Walleye have a long, thin body that is primarily gold and olive in color with a white belly. They posses two dorsal fins on the top of their bodies with a large mouth and sharp teeth. Their name comes from their eyes which are cloudy-looking which is caused by a reflective layer of pigment.

They generally live for around 15 – 20 years depending on their habitat and can reach sizes of up to 80 cm (31 in) in length.

Note: Due to their popularity as a sport fish and for consumption, many States and jurisdictions have seasonal restrictions or slot limits in place. To avoid fines, always check local regulations before hitting the water.

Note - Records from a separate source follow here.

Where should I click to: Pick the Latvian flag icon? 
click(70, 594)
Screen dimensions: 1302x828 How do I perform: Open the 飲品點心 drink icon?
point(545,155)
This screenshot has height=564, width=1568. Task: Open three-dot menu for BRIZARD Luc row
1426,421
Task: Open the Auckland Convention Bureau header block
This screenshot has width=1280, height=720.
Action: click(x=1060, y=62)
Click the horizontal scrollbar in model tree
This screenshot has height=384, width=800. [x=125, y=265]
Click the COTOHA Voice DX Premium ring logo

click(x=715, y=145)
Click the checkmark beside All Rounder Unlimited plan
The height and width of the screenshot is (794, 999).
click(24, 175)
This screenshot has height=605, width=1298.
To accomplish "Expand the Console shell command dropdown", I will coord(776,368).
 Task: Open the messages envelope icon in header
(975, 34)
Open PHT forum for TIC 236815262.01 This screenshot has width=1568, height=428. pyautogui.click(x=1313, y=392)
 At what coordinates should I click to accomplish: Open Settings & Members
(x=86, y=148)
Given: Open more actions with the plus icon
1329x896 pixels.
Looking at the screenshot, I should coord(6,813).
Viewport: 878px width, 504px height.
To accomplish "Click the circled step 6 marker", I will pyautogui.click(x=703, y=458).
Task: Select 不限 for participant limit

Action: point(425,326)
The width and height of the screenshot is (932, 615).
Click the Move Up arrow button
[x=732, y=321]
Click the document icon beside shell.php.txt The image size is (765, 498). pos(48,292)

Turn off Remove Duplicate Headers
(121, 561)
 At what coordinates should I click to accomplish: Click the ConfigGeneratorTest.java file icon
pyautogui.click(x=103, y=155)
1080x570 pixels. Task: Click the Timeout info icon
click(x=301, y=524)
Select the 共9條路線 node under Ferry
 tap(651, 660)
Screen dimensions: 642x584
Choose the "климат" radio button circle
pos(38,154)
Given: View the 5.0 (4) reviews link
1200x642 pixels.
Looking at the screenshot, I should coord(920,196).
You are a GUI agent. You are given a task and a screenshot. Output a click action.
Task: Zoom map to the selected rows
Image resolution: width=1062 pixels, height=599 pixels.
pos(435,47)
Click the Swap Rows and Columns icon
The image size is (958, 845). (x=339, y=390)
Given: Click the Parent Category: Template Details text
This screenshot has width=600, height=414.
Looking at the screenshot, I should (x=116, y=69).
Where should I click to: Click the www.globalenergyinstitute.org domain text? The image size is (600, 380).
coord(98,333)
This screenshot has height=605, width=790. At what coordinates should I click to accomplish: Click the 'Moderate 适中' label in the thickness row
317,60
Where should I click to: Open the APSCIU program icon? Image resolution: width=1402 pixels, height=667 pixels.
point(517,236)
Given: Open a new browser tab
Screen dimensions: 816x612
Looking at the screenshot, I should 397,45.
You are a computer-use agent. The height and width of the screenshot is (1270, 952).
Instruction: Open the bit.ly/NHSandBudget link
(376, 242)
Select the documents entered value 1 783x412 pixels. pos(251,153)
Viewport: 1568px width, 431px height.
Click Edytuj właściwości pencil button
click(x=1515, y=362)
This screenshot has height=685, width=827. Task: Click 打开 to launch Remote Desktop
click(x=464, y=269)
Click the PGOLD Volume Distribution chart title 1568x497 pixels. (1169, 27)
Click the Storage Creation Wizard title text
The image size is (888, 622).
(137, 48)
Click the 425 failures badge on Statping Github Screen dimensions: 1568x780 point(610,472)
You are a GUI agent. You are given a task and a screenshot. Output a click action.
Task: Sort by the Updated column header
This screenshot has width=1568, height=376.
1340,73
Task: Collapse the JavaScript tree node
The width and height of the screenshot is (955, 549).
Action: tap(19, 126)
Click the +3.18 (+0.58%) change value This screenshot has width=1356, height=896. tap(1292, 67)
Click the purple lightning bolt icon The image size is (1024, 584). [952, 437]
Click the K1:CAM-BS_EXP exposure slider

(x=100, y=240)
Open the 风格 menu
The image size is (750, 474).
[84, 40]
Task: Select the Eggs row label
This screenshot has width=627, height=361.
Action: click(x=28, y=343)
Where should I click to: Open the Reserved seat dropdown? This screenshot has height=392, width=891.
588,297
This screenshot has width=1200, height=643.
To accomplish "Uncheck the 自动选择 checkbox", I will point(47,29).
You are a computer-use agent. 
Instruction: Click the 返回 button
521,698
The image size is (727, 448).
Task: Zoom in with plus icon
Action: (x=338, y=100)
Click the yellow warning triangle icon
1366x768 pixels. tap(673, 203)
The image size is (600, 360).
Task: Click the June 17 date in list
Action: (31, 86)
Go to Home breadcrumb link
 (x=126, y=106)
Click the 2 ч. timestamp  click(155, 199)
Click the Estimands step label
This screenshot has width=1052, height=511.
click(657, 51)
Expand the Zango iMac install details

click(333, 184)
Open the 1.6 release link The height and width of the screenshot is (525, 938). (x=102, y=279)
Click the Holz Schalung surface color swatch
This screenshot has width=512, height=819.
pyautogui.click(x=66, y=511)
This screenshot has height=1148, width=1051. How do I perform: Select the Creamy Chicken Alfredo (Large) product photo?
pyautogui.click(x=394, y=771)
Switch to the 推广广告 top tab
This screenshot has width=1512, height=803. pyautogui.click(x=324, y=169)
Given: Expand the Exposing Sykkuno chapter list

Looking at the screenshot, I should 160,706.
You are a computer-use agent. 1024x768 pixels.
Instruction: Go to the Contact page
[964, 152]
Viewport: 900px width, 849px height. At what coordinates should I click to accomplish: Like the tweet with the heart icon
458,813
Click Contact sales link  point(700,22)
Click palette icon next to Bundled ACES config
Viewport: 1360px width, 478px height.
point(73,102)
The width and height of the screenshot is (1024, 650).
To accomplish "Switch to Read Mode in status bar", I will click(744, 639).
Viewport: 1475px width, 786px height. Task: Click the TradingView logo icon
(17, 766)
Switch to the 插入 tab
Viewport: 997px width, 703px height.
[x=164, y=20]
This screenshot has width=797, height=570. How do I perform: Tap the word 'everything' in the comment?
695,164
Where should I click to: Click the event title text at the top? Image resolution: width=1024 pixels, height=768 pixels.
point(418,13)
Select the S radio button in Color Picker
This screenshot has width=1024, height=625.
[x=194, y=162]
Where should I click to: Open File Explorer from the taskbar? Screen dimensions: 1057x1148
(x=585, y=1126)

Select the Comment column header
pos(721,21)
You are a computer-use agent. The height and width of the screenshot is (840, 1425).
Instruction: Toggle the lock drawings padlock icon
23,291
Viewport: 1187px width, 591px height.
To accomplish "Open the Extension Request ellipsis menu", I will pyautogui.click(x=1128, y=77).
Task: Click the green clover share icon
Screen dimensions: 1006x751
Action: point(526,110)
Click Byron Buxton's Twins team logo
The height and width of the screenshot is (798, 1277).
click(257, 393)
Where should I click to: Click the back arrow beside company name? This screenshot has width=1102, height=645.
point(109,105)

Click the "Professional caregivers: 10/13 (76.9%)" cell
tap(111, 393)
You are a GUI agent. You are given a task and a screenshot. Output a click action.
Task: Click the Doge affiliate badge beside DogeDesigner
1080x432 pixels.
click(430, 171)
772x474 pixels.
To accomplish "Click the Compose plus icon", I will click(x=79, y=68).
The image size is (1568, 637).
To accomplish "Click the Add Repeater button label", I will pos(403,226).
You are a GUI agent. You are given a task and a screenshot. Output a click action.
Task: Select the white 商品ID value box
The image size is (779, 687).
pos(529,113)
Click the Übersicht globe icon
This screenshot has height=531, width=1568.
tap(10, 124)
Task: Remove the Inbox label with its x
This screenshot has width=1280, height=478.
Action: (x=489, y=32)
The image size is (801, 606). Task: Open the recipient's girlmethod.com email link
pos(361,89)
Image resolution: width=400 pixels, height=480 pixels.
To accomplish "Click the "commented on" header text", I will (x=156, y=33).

In short, absolutely they are. In fact they are one of the most popular and sought after freshwater table fish in the U.S. Their flesh is clean, sweet and extremely versatile. However, as with most freshwater species (such as Largemouth Bass etc.), the following should be considered:

  • They will take on the flavour of their surroundings – so avoid eating if they are caught in murky, stagnant or dirty water.
  • The older varieties tend to taste a lot stronger or ‘fishier’ so if you are planning to keep one for dinner, it doesn’t necessarily have to be the biggest one you catch.
  • Larger varieties are also more susceptible to worms, parasites and increased absorbsion of waterway contaminants.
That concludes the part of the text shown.